Santa Cruz, CA: Adults who live in areas where marijuana is criminally prohibited are more likely to report a preference for stronger strains of pot as compared to adults who live in areas where the sale of the drug is legally regulated, according to survey data to be published in the forthcoming issue of the International Journal of Drug Policy.
An investigator at the University of California at Santa Cruz randomly surveyed the marijuana use patterns of more than 400 experienced cannabis consumers in San Francisco and Amsterdam. The survey reported that respondents in Amsterdam, where the sale of small quantities of cannabis is regulated in retail stores, were significantly more likely than those in San Francisco to prefer "mild" and "moderate" cannabis over "strong" or "very strong" varieties.
"[B]ecause the cannabis markets in San Francisco remain illicit, users are more apt to feel they can never be certain of potency and so are more likely to choose stronger strains," the study reported. By contrast, "In Amsterdam three decades of de facto decriminalization have fostered a stable and translucent retail cannabis market in which users are reliably able to buy cannabis of the potency they prefer."

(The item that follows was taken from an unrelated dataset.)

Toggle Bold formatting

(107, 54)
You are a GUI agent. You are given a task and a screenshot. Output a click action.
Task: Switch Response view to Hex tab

Over two-thirds of respondents in both cities reported that they moderated their use of cannabis depending its potency – typically consuming lesser quantities of stronger pot.
Survey respondents in both Amsterdam and San Francisco said that the price of cannabis had little impact on their use, suggesting that "policies designed to reduce aggressive demand for cannabis … by increasing its price are unlikely to have a large impact."
Respondents in both cities also reported that they perceived their risk of being arrested for using marijuana to be "very unlikely." Respondents in both cities reported that they could obtain cannabis within "a few hours," though those who lived in San Francisco were far more likely to report that they obtained their marijuana from "friends."
Age of onset, age at first regular use, and age at the start of periods of maximum use were "nearly identical" in both cities. By contrast, marijuana users in Amsterdam were far less likely than users in San Francisco to have experimented with other illicit drugs, including cocaine, crack, methamphetamine, ecstasy, and opiates.
"The differences in response patterns between samples of experienced users in different legal-policy milieux suggest that various aspects of drug policy interact in complex ways with both user cultures and the broader cultures in which they are situated," the study concluded. "But the fact that we found more similarities than differences across the contrasting drug control regimes provides further support for the view that cannabis use is a deeply embedded cultural practice that is not easily reached by drug policy."